I chose 20 PCs for down stream analysis.

Run tSNE analysis:
```{r results='hide', message=F}
df0.all <- RunTSNE(df0.all, 
               dims.use = 1:20, 
               perplexity = 30, 
               seed.use = 1)

df0.all <- FindClusters(object = df0.all, 
                    reduction.type = "pca", 
                    dims.use = 1:20, 
                    resolution = 0.8, 
                    print.output = 0, 
                    save.SNN = F, 
                    force.recalc = T) 
```

```{r fig.height=7, fig.width=21}
p1 <- TSNEPlot(object = df0.all, 
               pt.size = 3,
               do.label = T,
               label.size = 10, 
               do.return = T)
p2 <- TSNEPlot(object = df0.all, 
               group.by = "orig.ident", 
               do.return = T, 
               pt.size = 3)
p3 <- TSNEPlot(object = df0.all, 
               group.by = "Time_point2", 
               do.return = T, 
               pt.size = 3)

plot_grid(p1, p2, p3, ncol = 3)
```

```{r}
source("~/zhen/scripts/R/functions/markers.R")
markers <- unlist(sapply(markers,function(x){grep(x, rownames(df0.all@data), value = T)}))
```

```{r}
## Plot marker genes
temp <- df0.all@data[markers,]

ord <- order(df0.all@meta.data$res.0.8)
ColSideColors <- c(gg_color_hue(length(unique(df0.all@meta.data$res.0.8)))[as.numeric(as.factor(df0.all@meta.data$res.0.8))],
rainbow(3)[as.numeric(as.factor(df0.all@meta.data$orig.ident))])
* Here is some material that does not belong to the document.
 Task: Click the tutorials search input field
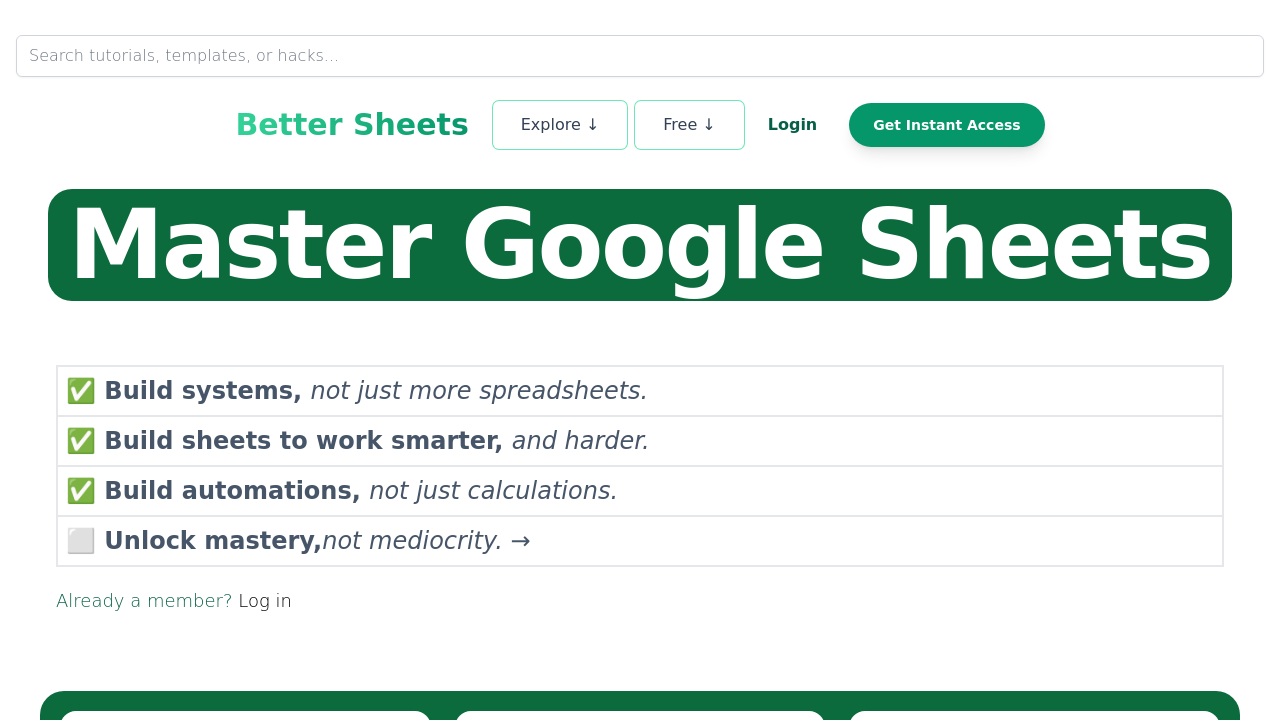point(640,56)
ColSideColors <- matrix(data = ColSideColors, nrow = ncol(temp));
ColSideColors <- ColSideColors[ord, ];

colsep <- lapply(unique(df0.all@meta.data$res.0.8[ord]), 
function(xx){length(which(df0.all@meta.data$res.0.8 == xx))});
colsep <- cumsum(unlist(colsep));  

pairs.breaks <- seq(-2, 2, length.out=101);
```

```{r fig.height=15, fig.width=14}
heatmap.3(temp[, ord],
          breaks = pairs.breaks,
          key = F,
          #symbreaks = T,
          keysize = 0.8, 
          main="Marker gene expression",
          col = gplots::bluered(100),
          symkey = F,
          cexRow=1, cexCol = 0.6, 
          Rowv = F, 
          Colv = F,#as.dendrogram(hca), 
          ColSideColors = as.matrix(ColSideColors),
          ColSideColorsSize = 1,
          #RowSideColors = RowSideColors,
          dendrogram = "none",
          scale = "row",
          colsep = colsep,
          sepcolor = "black",
          labRow = rownames(temp), 
          labCol = "",
          na.rm = F)
```

> This looks pretty good. Can I add more datasets?